How Crypto AI Agentic Wallets Are Allowing Automatic Payments Without Humans

The rapid rise of agentic AI is introducing a new model of digital interaction, where autonomous systems can operate independently and transact across the internet. These digital agents are increasingly able to bypass traditional banking infrastructure, using crypto networks to execute transactions without human intervention.

This article examines how these systems function, including the role of blockchain-based payments, emerging protocols such as the x402 payment standard, and developments in digital identity on networks such as Ethereum. It also considers the advantages and limitations of this evolving model, as well as the growing institutional interest in this space.

Nothing contained in this article constitutes financial advice.

WHAT ARE AI AGENTS?

AI agents differ significantly from traditional chatbots. While standard chatbots are designed to respond to prompts or answer questions, AI agents operate as independent digital workers.

An AI agent is assigned a specific objective and determines the steps required to achieve it autonomously. These systems can interpret instructions, make decisions, and complete multi-step tasks without direct human involvement.

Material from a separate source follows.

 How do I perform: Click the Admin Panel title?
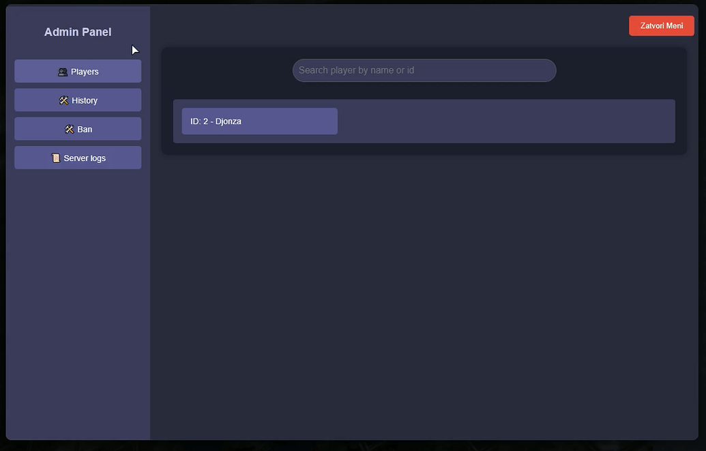coord(78,31)
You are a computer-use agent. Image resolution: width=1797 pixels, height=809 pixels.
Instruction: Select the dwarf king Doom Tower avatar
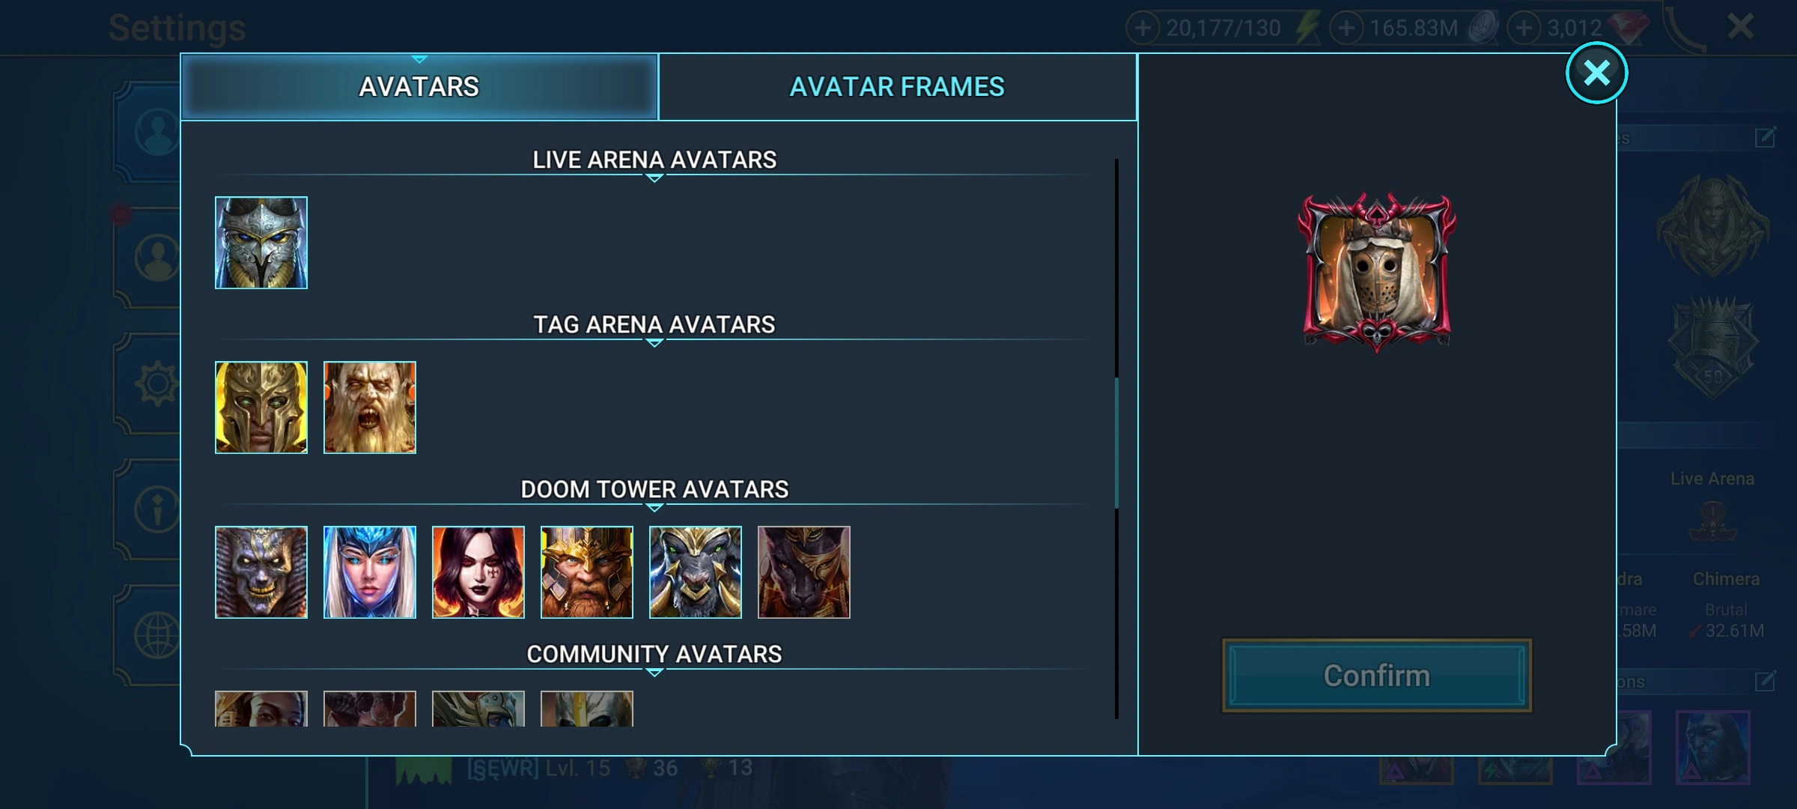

For example, an AI agent could be instructed to find the cheapest flights to London for a specific date. Rather than simply presenting a list of search results, the agent could navigate booking platforms, select appropriate options, complete the purchase, and add the itinerary to a calendar.

In financial contexts, AI agents can be programmed to monitor decentralised markets and execute complex trading strategies. They can operate continuously, reallocating capital and responding to market conditions in real time.

Major corporations are actively developing these capabilities. Alibaba, for example, has launched platforms such as Wukong, an AI-native enterprise system, and Accio, designed for international business workflows. These systems coordinate multiple AI agents across organisational processes, enabling tasks such as inventory management, spreadsheet updates, and invoice processing to be handled autonomously.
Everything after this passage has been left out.